La angustia del primer tiempo se va haciendo menos aguda, se va atenuando, sin desaparecer, para dar paso a la vida, a los recuerdos. Uno comienza a recordar la vida de aquel que ha perdido y estas reminiscencias son como un talismán al que se recurre cada vez que se está triste. Se recuerdan sus dichos con alegría, con cálida ternura, se repiten frases, anécdotas y enseñanzas que nos dejó ese ser querido y que nos hacen a la vez reír y llorar. Luego entramos en un tiempo de consuelo en el que agradecemos al Señor los momentos en que pudimos compartir con esa persona todo el tiempo que vivió.

La vida de aquellos que parten casi siempre ha sido intensa, llena de acontecimientos y, por lo general, nos brindan un legado o una lección. También su partida nos deja una sensación de lo inconcluso por lo poco que les dimos o entregamos, o por lo mucho que quisimos decirles y no lo hicimos.

Estos pendientes marcan la calidad del duelo. Es mucho más llevadero un duelo que surge a partir de una relación en que no quedan pendientes, ya que estos dejan heridas más profundas y de difícil curación.

Muchas son las personas que pierden a un ser querido después de una violenta discusión o intercambio de palabras. Este hecho les hace sentirse mal y quedan con una permanente sensación de autorrechazo y arrepentimiento. Para ellos el dolor del duelo se agudiza a causa de la culpa. Prontamente deberán encontrar un sentido a esa experiencia para poder cerrar esa herida, pensando que todo lo humano se supera después de la muerte.

Para no dejar pendientes después de una pérdida o duelo, un buen consejo sería aquel que dice que hay vivir cada día como si fuese el último de nuestra existencia.

Las huellas que dejan los hijos son imborrables y el recuerdo de ellos constituye un paraíso personal del que nadie nos podrá expulsar. Hay recuerdos y momentos de la vida de aquellos que amamos y perdemos que nos hacen recuperar el aliento y borrar años de dolor y sufrimiento. Lo sanador es esforzarse ante el misterio de la muerte para lograr que prevalezca el amor y no la significación negativa que le podamos dar a ese acontecimiento tan triste y doloroso.

Al darle importancia al amor que nos rodeó junto a quien perdimos y amamos se produce una alegría nostálgica. Con ese sentimiento guardamos e inmortalizamos su recuerdo. Recuerdos que milagrosamente no cambian a través del tiempo.

Ese tiempo del recuerdo hace que nuestros corazones aniden nuevas emociones, nuevas esperanzas, que nos permiten ver una luz presente de una imagen desaparecida.

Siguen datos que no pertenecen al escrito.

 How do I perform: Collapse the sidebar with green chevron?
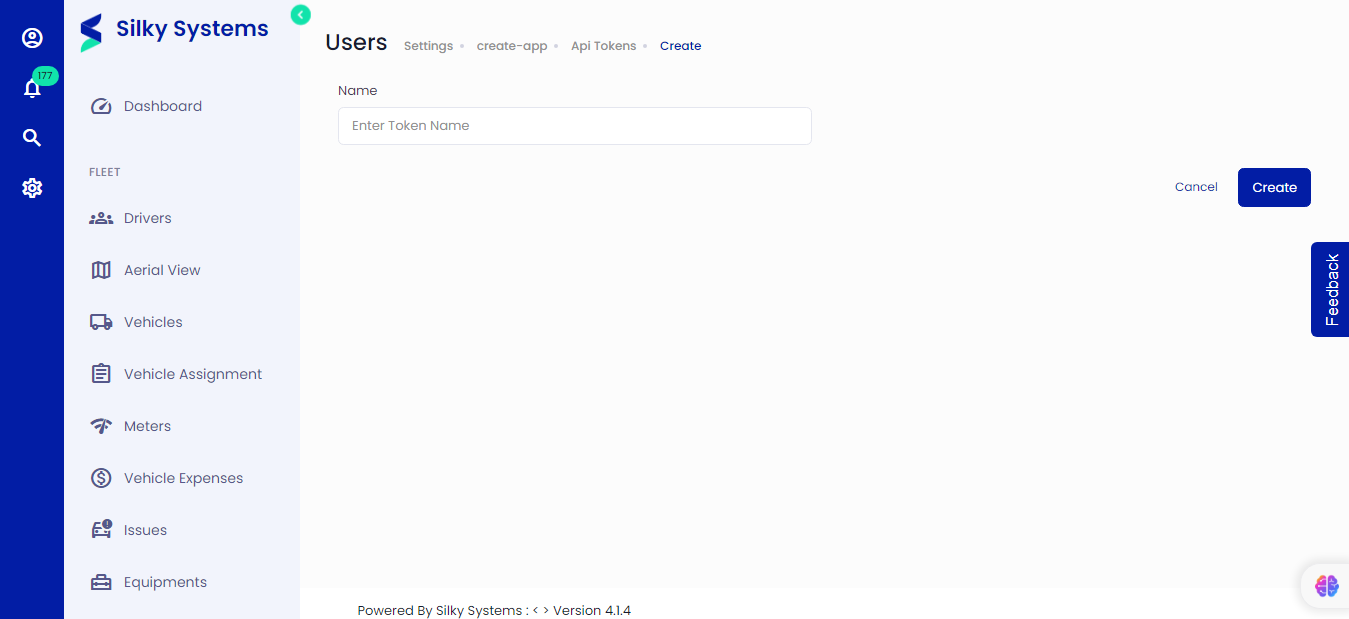coord(300,14)
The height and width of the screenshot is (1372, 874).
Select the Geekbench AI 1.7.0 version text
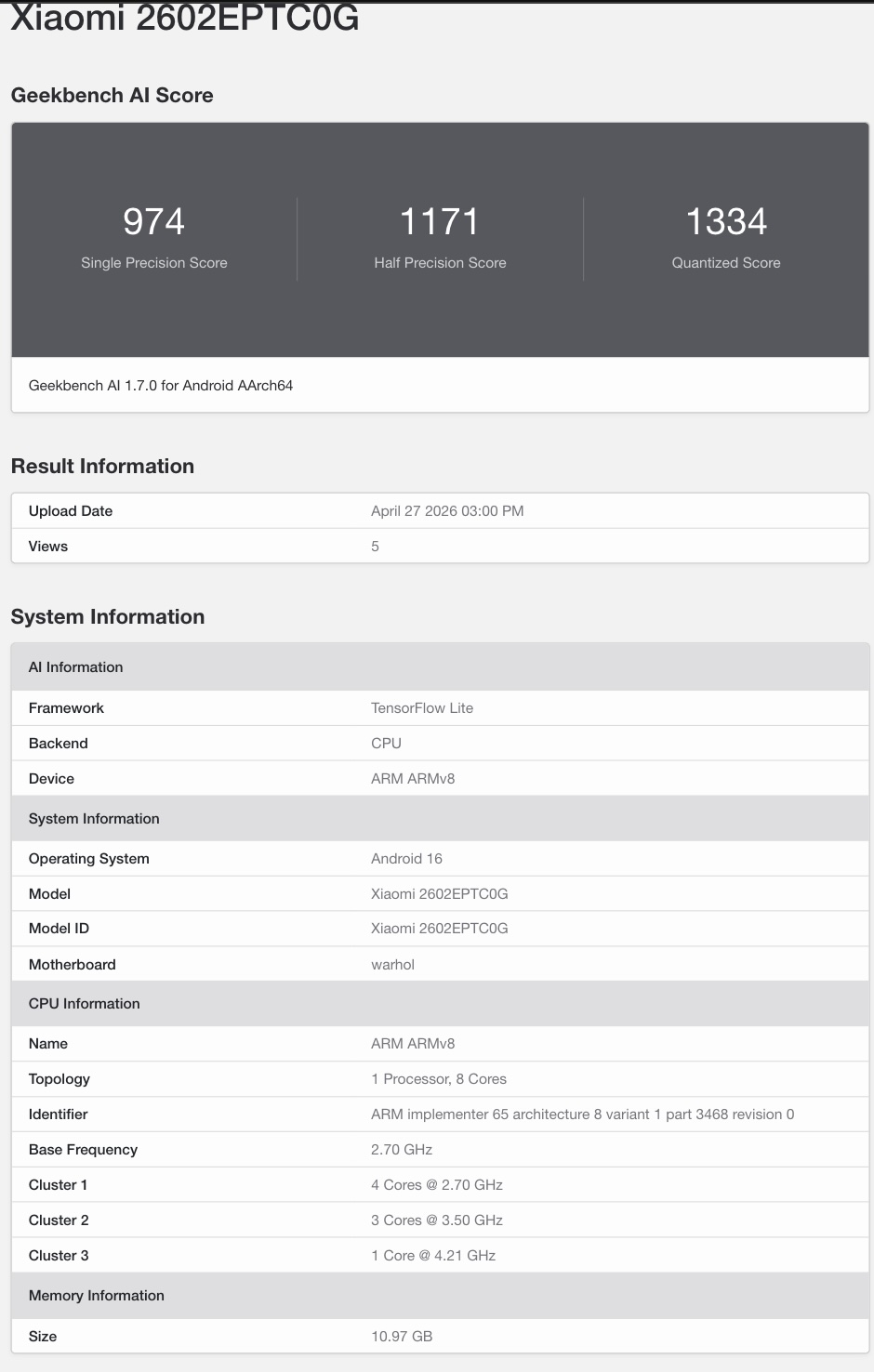pos(161,386)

El camino para alcanzar el consuelo es largo y doloroso, pero debemos recordar que para llegar al alba hay que recorrer todo el camino de la noche, y que esa noche en principio suele no tener luna… Pero nosotros, los cristianos, tenemos la esperanza del reencuentro, la que nos llena de ilusión con la promesa de la eternidad.

Kalil Gibran nos alienta:

El nacimiento es el comienzo la muerte no es el final.

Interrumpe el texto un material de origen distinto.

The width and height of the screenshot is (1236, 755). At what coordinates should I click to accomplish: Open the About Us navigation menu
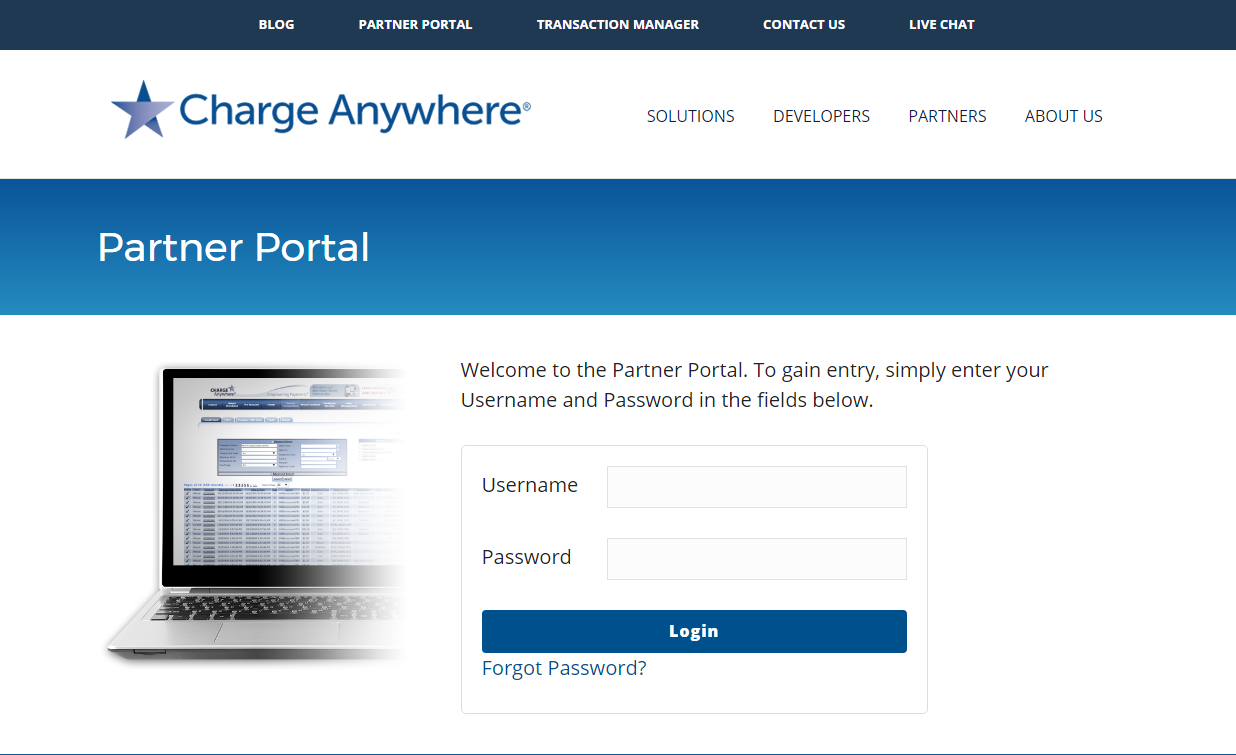(x=1063, y=116)
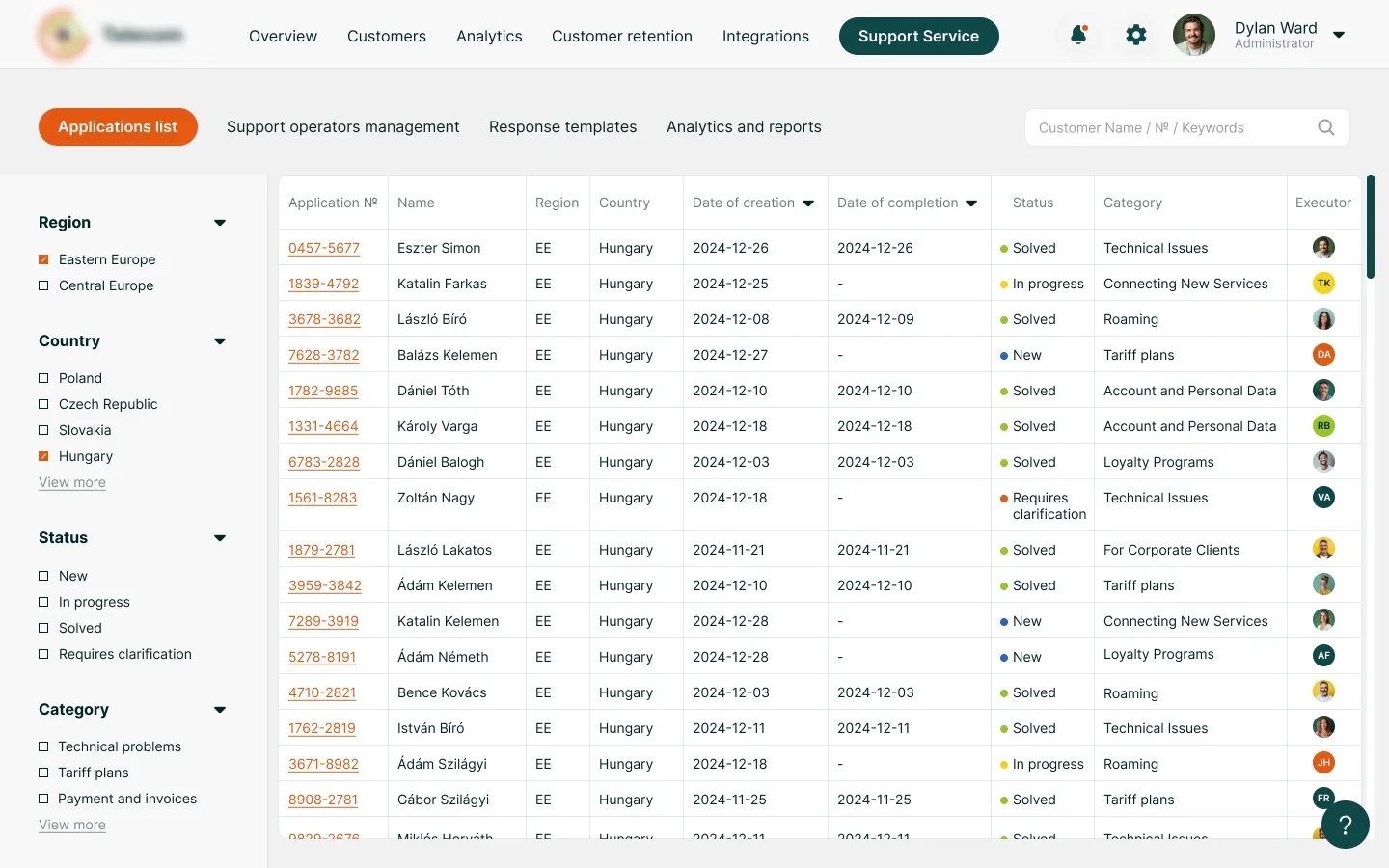Open the help question mark button
The width and height of the screenshot is (1389, 868).
(1345, 825)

La existencia es una continuidad que se desplaza entre días hermosos y otros oscuros, sin luz.

Podemos estar en el túnel oscuro sin ver la luz, pero tenemos que saber y repetirnos mentalmente que en ese día negro y lluvioso, detrás de las nubes, siempre hay un sol que brilla.

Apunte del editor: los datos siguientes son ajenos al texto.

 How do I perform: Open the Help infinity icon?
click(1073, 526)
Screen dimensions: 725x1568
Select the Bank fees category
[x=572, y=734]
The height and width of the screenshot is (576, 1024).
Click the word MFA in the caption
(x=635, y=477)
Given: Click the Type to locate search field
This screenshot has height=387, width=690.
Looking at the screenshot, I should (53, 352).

Cuando estemos llenos de tristeza, sin esperanzas, mantengamos el recuerdo de los días hermosos sin nubes. El nacimiento no es el comienzo, la muerte no es el final, lo que atravesamos al entrar y salir es la puerta de Dios que nos lleva al consuelo después del sufrimiento y la tristeza. Con el tiempo aprendemos que el amor y los recuerdos no mueren.